Una casa es una vida
Cuando empieza diciembre yo pienso en la casa, en el hogar, en las cenas multitudinarias, en los encuentros familiares. Anoche, cuando llegué del trabajo, destapé una cerveza y me asomé al balcón. En una de las casas, una familia comía alrededor de una mesa grande. Me dio nostalgia, recordé aquellos días cuando yo también hice parte de una familia que se reunía en las noches a comer, a charlar. La casa de mi infancia ya no es mi casa y los encuentros familiares cada vez son más esporádicos, nos fuimos distanciando en esa marcha normal que emprenden los individuos.
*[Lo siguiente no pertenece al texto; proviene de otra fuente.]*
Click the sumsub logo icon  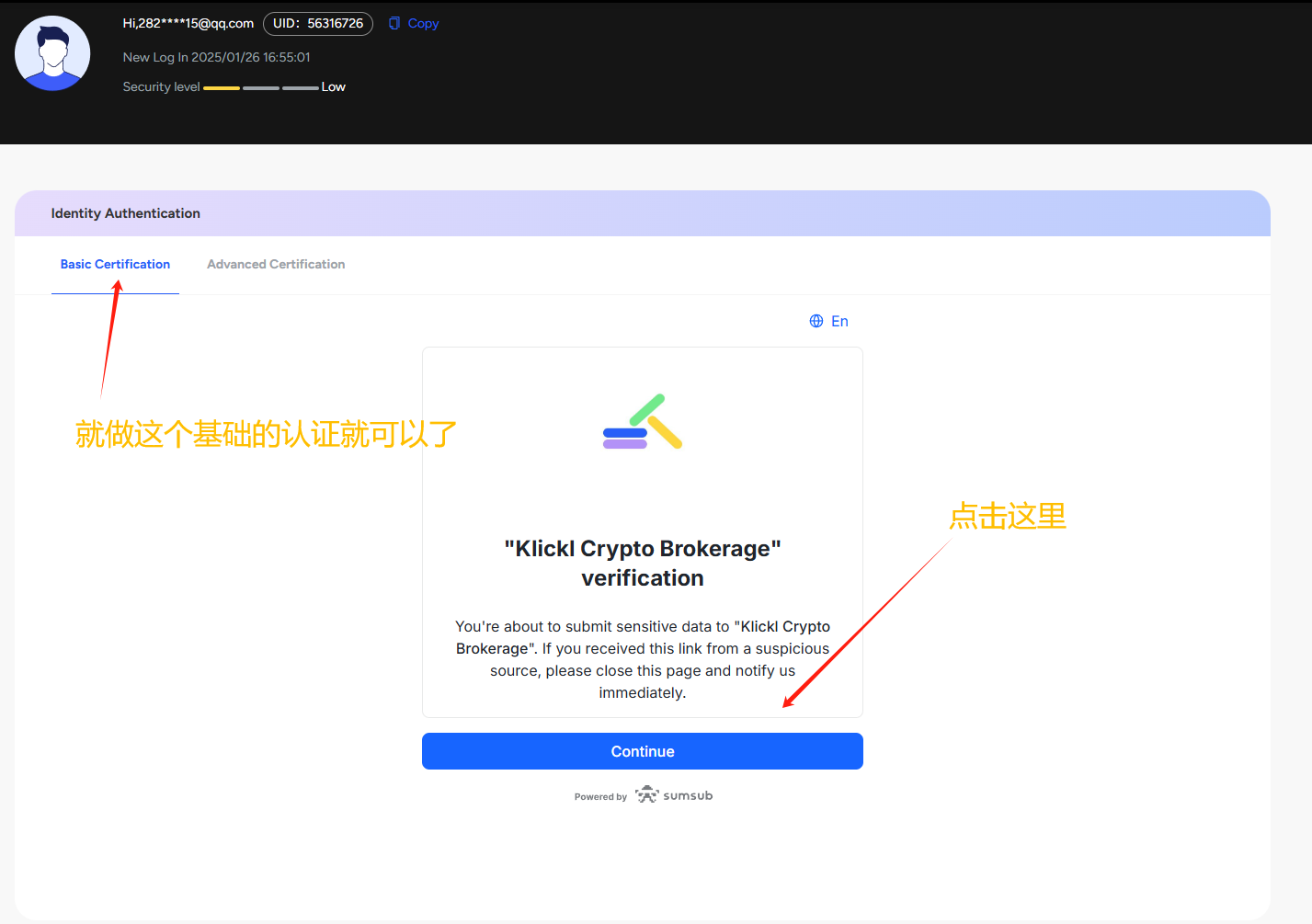(647, 794)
Apenas ahora me doy cuenta de que extraño la casa, los años que viví en ella, lo importante que fue, incluso, la transformación del color de la reja año tras año, cada cosa que pasó en la casa.
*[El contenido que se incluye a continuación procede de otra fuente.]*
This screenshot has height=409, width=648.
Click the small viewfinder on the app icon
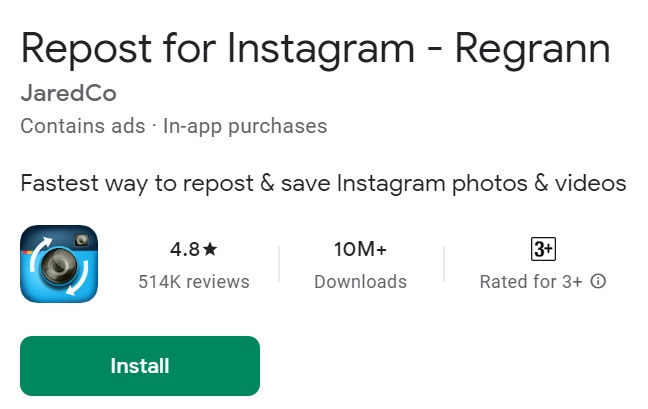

Abro un libro precioso del ilustrador italiano Roberto Innocenti, “La casa”, y me regocijo en el significado histórico del refugio, en esta casa protagónica que relata cómo pasa por allí el siglo XX, que empieza diciendo en 1900: “La casa escucha mientras el viento susurra recuerdos: ‘¡Mirad, la casa de las veinte mil historias!’ Ya no está cerrada ni condenada a la soledad, porque los niños, por fin, la han descubierto”. Innocenti, quien puede ser más conocido por muchos porque ilustró muy bellamente “Las aventuras de Pinocho”, también le dio el lugar que se merece a Carlo Collodi, quien creó a ese personaje maravilloso de madera que muchas generaciones han atribuido a Disney.
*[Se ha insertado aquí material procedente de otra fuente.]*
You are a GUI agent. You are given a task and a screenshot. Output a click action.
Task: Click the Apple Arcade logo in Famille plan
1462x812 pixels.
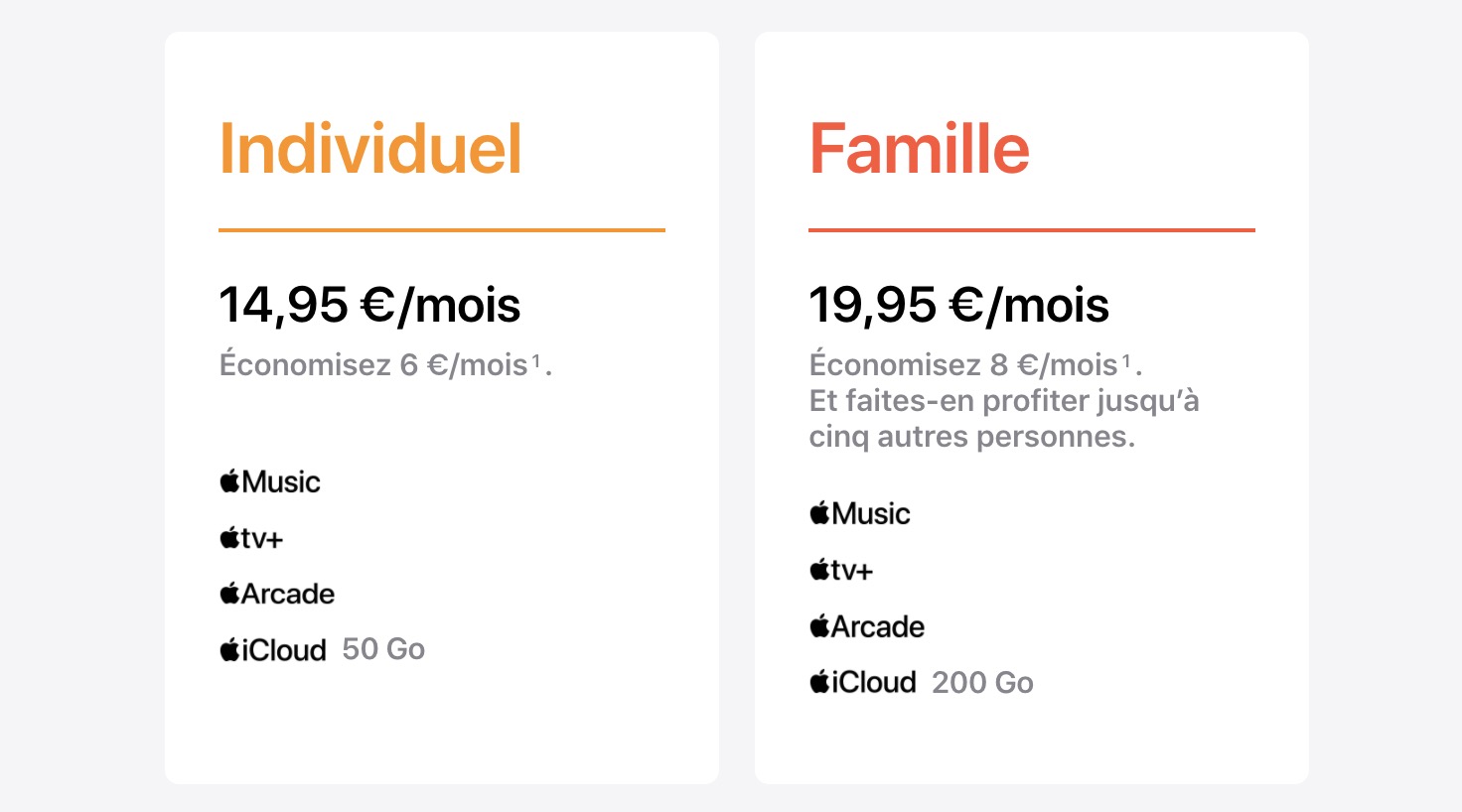pyautogui.click(x=867, y=627)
Pero volvamos a la casa, a la nostalgia, a diciembre, al libro de los detalles preciosos de Innocenti, quien en un principio imaginó este libro sin palabras. La apuesta era que la comprensión de los acontecimientos que se desarrollan a lo largo del tiempo, dependieran solo de las fechas, de la casa que cambia con los años, que evoca las cosechas y las bodas, la guerra y la muerte, el abandono y luego la transformación que trajo el fin de siglo. Pero no fue así y los textos breves de J. Patrick Lewis también le dieron candor a la profundidad de las ilustraciones: “La viuda vierte la leche y, con su cuchara, remueve la melancolía hasta el anochecer. Las maletas que el hijo ha preparado para el viaje guardan todos los recuerdos del pasado”. Más adelante nos damos cuenta de que “una casa sin corazón es como una flor reseca. Y las campanas doblan tristes, diciendo adiós”.
Este libro, este diciembre, tantas extrañezas me han hecho volver sobre las despedidas. Me han hecho pensar en una anciana de mi nuevo barrio que veía a tomar el sol mientras una mujer la peinaba y hoy, ante la ventana cerrada, relacioné que el carro de la funeraria y el ramo de flores que llevaban ayer los parientes, acompañaban la acción de cerrar las cortinas de la vida que se marchó de la casa, que ahora está sola y triste. Una casa es una vida (o muchas); por eso hoy valdría la pena encender una vela por el refugio que nos nutre el alma.